The battle over 'The Room'

Why would anyone demand a director's credit on the worst movie ever made?

Many directors have fought to get their names removed from bad films. Sandy Schklair might be the first person in Hollywood history who wants credit for making one. And not just any bad movie. The veteran script supervisor is asking for recognition for directing what many regard as the worst film of all time: 2003’s The Room. ”That movie is mentioned by crew people constantly here in Los Angeles,” says Schklair, 53. ”It’s very difficult not to say, ‘Excuse me, I directed that!”’

The credited director of The Room is Tommy Wiseau (pictured above), a mysterious gentleman of unknown age and origin who was also the movie’s writer, producer, distributor, and star. Wiseau released his debut film in June 2003 in a handful of L.A. cinemas, and it attracted little interest. But not long after the movie’s brief theatrical run, Wiseau started to put on midnight shows. Since then, this sex-filled indie drama has become a Rocky Horror-style phenomenon, with audiences shouting wisecracks at the screen and hurling plastic cutlery whenever a framed photograph of a spoon appears. The R-rated movie is available on DVD, and YouTube is filled with campy fan homages. The Room’s more famous devotees include Paul Rudd, Kristen Bell, David Cross, and Jonah Hill. In his 2009 stand-up DVD My Weakness Is Strong, Patton Oswalt lampooned the Euro-accented Wiseau during a sketch with Jon Hamm. In April of last year, the film screened at New York City’s 1,163- capacity Ziegfeld Theatre to a sold-out crowd that included Justin Long. And in September, Rob Lowe tweeted that his followers should check out the movie. ”[I love] the writing,” Lowe tells EW. ”There are scenes that look like you wrote lines of dialogue on a piece of paper, cut them into strips, put them in a hat, shook the hat, arranged them top to bottom, photocopied them, gave them to actors, and told them to act it.”

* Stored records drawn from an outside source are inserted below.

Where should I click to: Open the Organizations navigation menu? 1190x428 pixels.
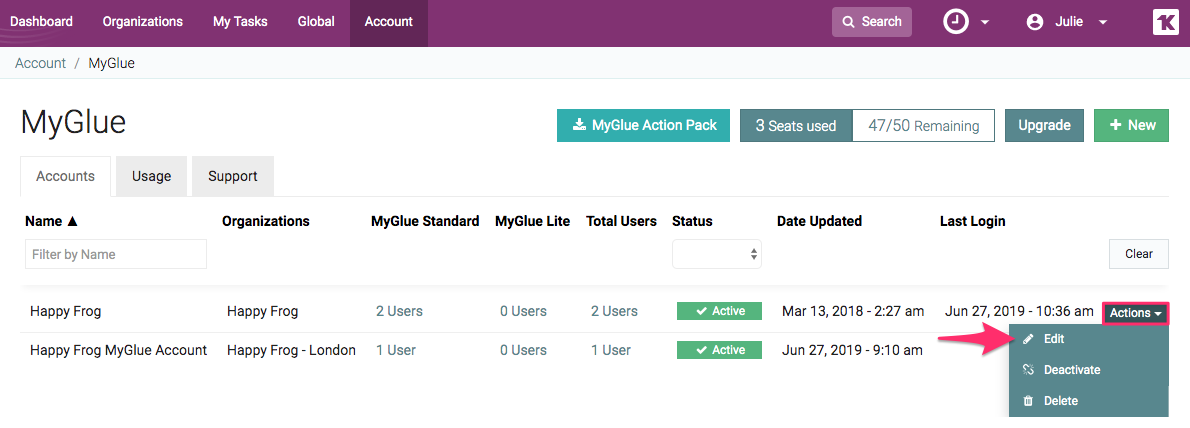pyautogui.click(x=143, y=22)
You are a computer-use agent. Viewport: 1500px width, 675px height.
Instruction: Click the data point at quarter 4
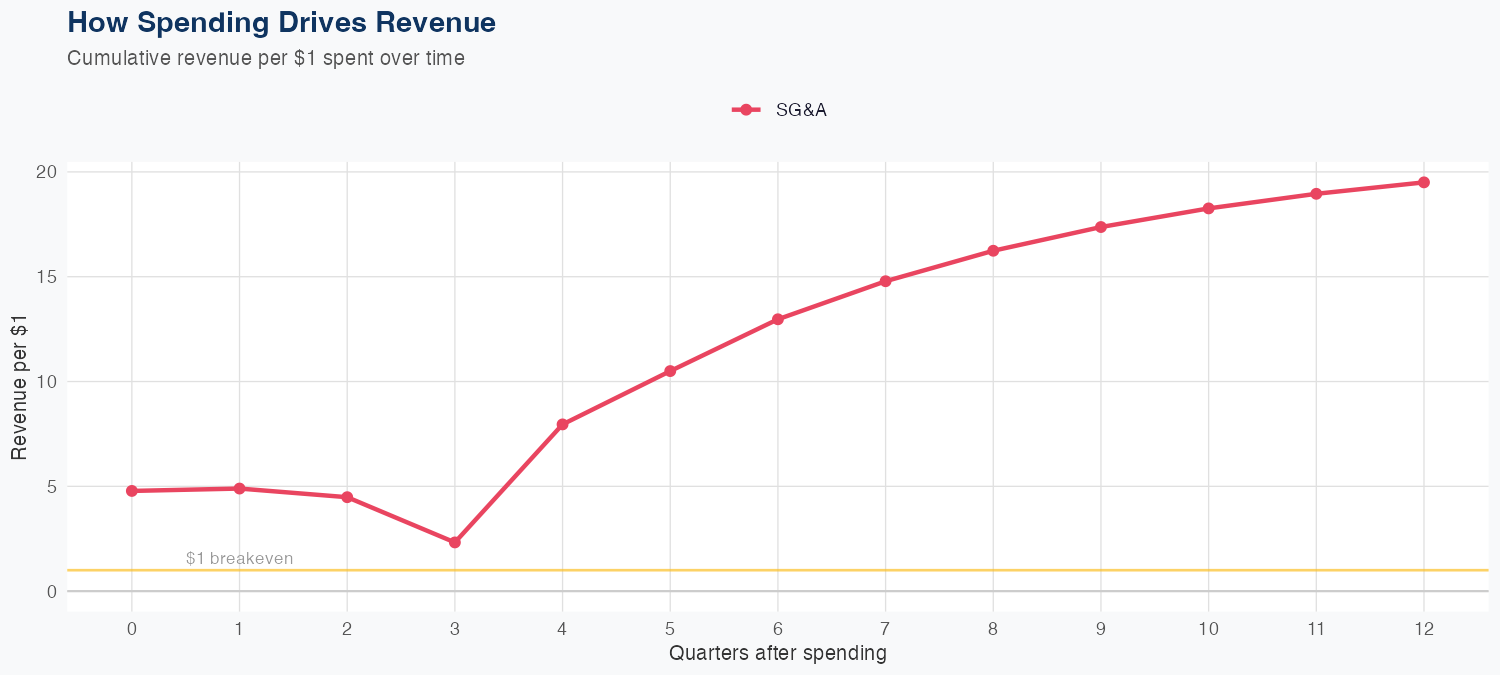pyautogui.click(x=562, y=425)
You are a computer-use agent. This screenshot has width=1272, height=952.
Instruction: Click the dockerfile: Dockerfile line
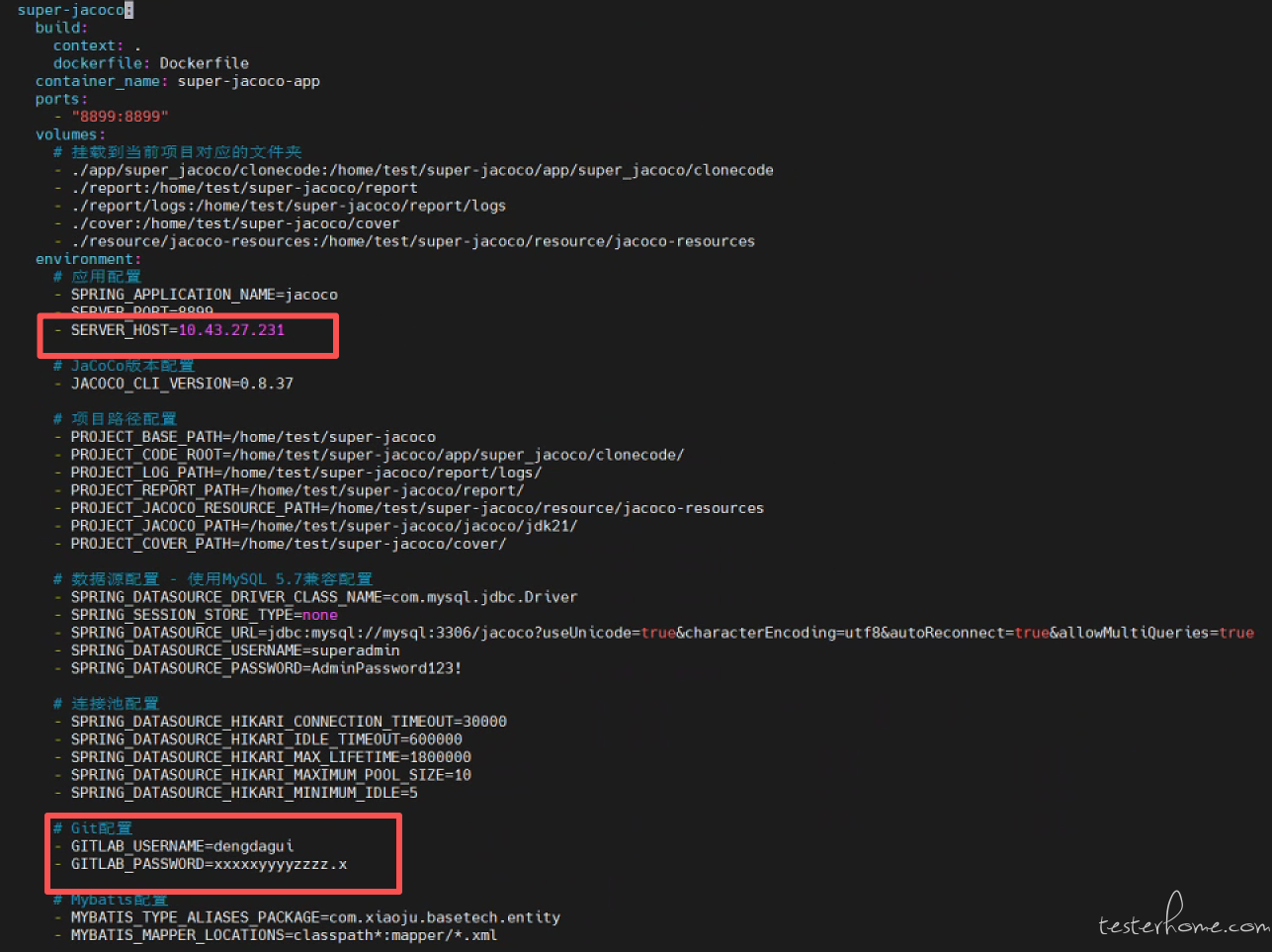[150, 63]
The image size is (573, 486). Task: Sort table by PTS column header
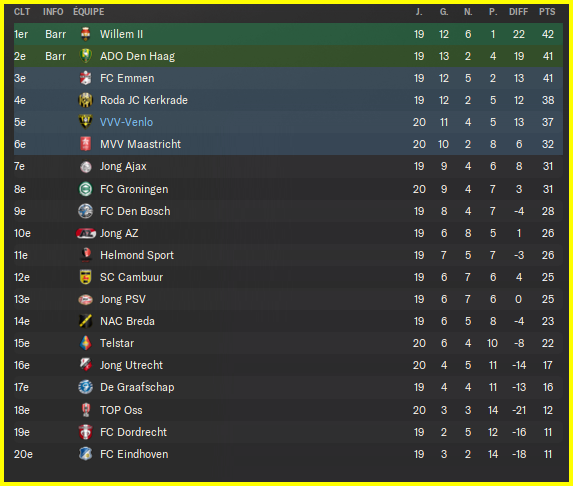tap(547, 12)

Wiseau maintains that the film’s faults — from risible dialogue to over-the-top acting — were intentional choices and that he chose them, not Schklair. ”I will never give this guy credit,” says Wiseau. ”He did not direct the movie.” Schklair insists that he did — and that Wiseau has ”been lying for seven years.” So who really made this beloved piece of deplorable cinema? And why would Schklair even want credit for creating what he describes as ”an abomination”?